Bao has long been on my list of places to visit. But every time I went past their Soho establishment and stared at their long queue, it broke my heart. This time over Easter we decided to brave it, hoping that most people would be out of town for Easter so it would be less crowded. We were so wrong!
All the above strategies and thought processes went out of the window, as we still had to queue! There were about five couples in front of us so the the total wait time was about 40 minutes. Still not as bad, as the weather was mild and we arrived expecting to queue. I assume this will not be the case in summers though and the queues will be much longer as people won’t mind the mild temperatures. Still, I think there must be a better way to manage this judging by its popularity. I hope they would take a leaf or two from the ever popular Burger and Lobster or another Soho favourite – Hoppers – and their queue-ing system where you can put your name down, and they text you when the table is ready. This is a much more sane idea and allows one to enjoy the neighbouring drinking holes which surely is beneficial for neighbouring business overall.
Anyway back to the queue. The most entertaining part of the entire experience is how unsuspecting diners try to get in and some even have the cheek to grab the empty chairs that become available for a nano second, only to be politely pointed to the queue outside! The look of shock and horror of having to join the back of the queue of already ravenous Bao enthusiasts is priceless!
When we were finally summoned by the waitress when our table was ready, it indeed felt like we won a battle and this was our moment of glory!
Bao is quite a small space so service is swift to prevent the diners from lingering too long and keep the queue moving. As soon as we sat down, our waitress thrust the menus in our hands and quickly explained the ordering process. The main dishes are divided into essentially three parts- the Xiao Chi section (meaning snack or small eats), the all important Bao section and the sides. You are advised to order at least three to five items per person and the dishes appear in no particular order.

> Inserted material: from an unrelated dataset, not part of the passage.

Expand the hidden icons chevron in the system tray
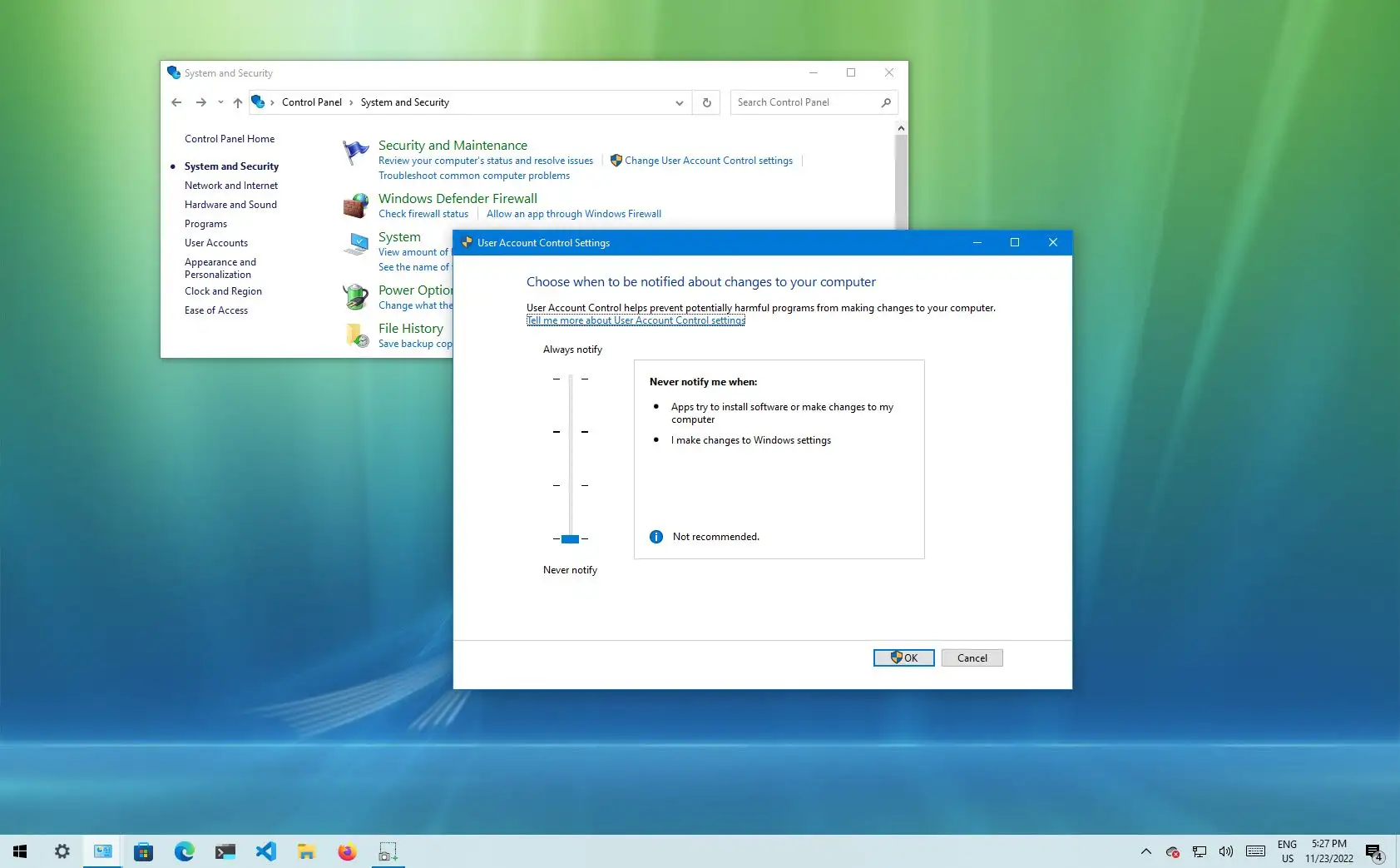The height and width of the screenshot is (868, 1400). tap(1145, 851)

We immediately got down to business! I ordered the scallop with yellow bean garlic, the guinea fowl chi shiang rice, the confit pork bao and the fried chicken bao.
Husband went for the aubergine and wonton Crisp, the classic bao, and lamb shoulder bao. He also went for the scallop as there is only one piece per portion and sharing would have led to a domestic!
The first to arrive was the aubergine and wonton crisp, which I would describe as the Taiwanese equivalent of baba ganoush! The wonton crisps were great to scoop up the aubergine dip with, and added a crunchy texture to the entire dish. It was indeed very tasty.
Next to arrive were the eagerly anticipated Baos!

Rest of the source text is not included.